— START OF Records supplied —

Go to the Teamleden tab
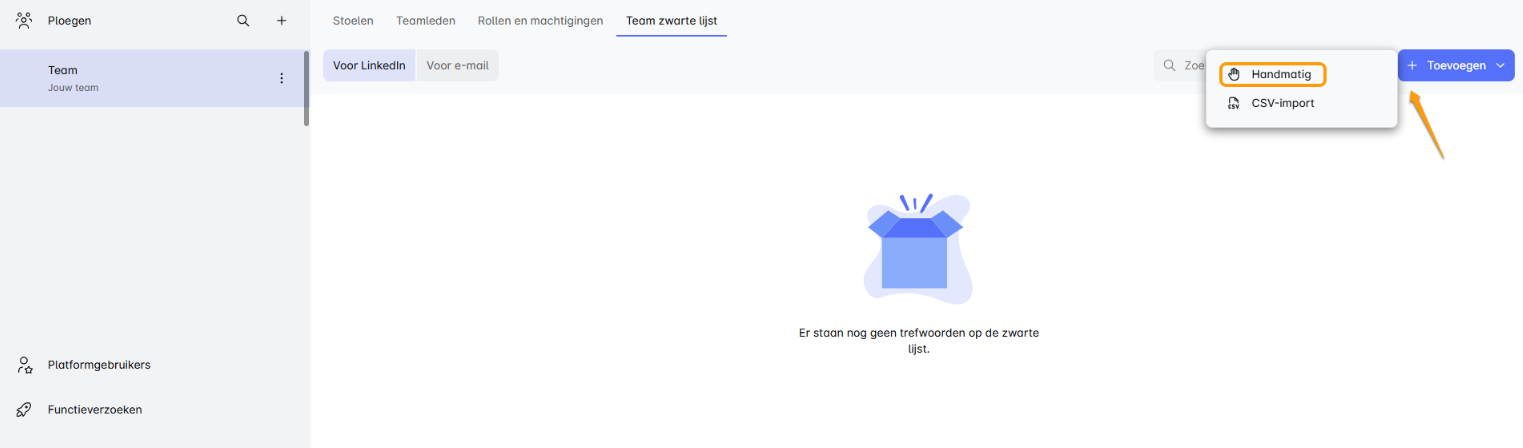Image resolution: width=1523 pixels, height=448 pixels. [425, 20]

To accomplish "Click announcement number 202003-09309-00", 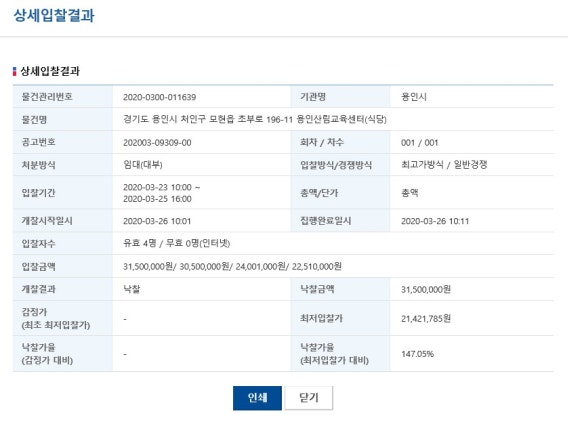I will pyautogui.click(x=157, y=143).
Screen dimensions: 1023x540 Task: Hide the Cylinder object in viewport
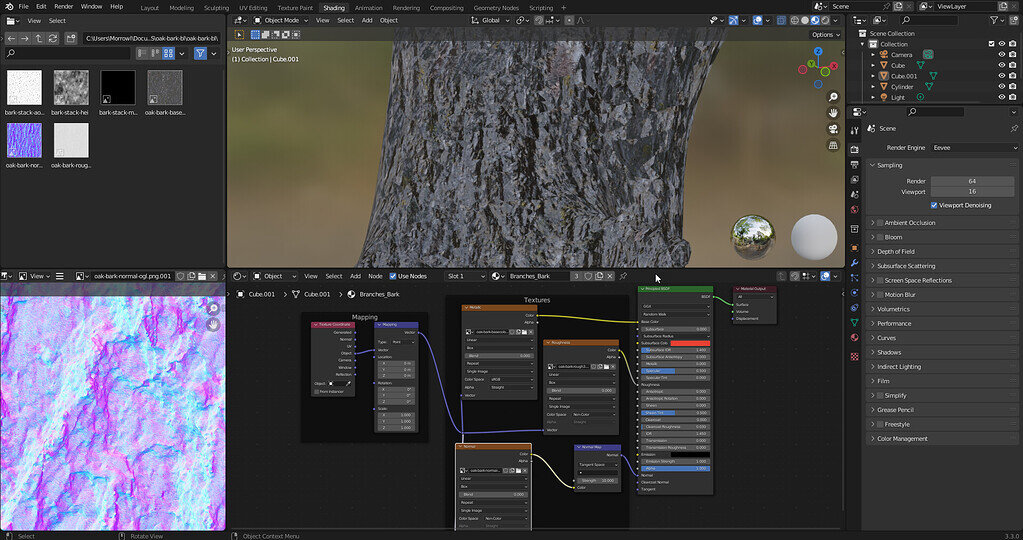click(x=1001, y=86)
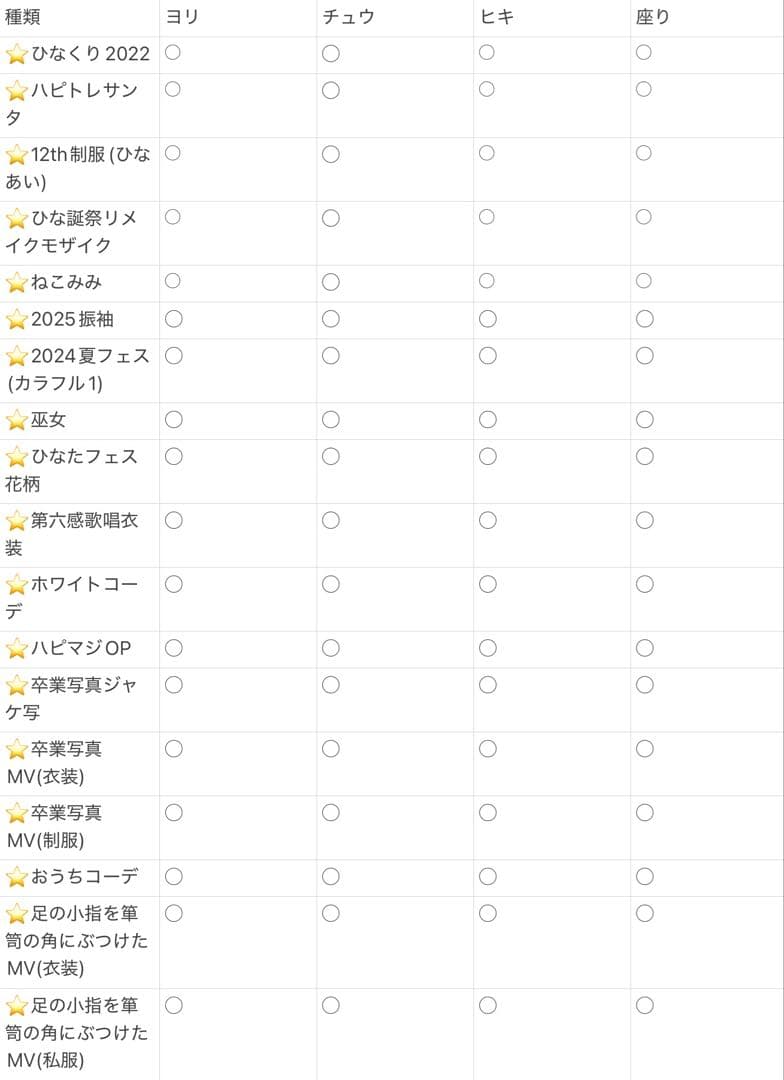
Task: Click the star icon next to おうちコーデ
Action: 15,877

— END OF Records supplied —

**Challenge**
Update the items starting at the line that contains "Screen dimensions: 1023x540" and continuing through the last item, changing "Cylinder" to "Sphere" and leaving everything else as it is. Omit the pictures from your answer.

**Output for this exercise**
Screen dimensions: 1023x540 Task: Hide the Sphere object in viewport
click(x=1001, y=86)
Task: Click the star icon next to おうちコーデ
Action: 15,877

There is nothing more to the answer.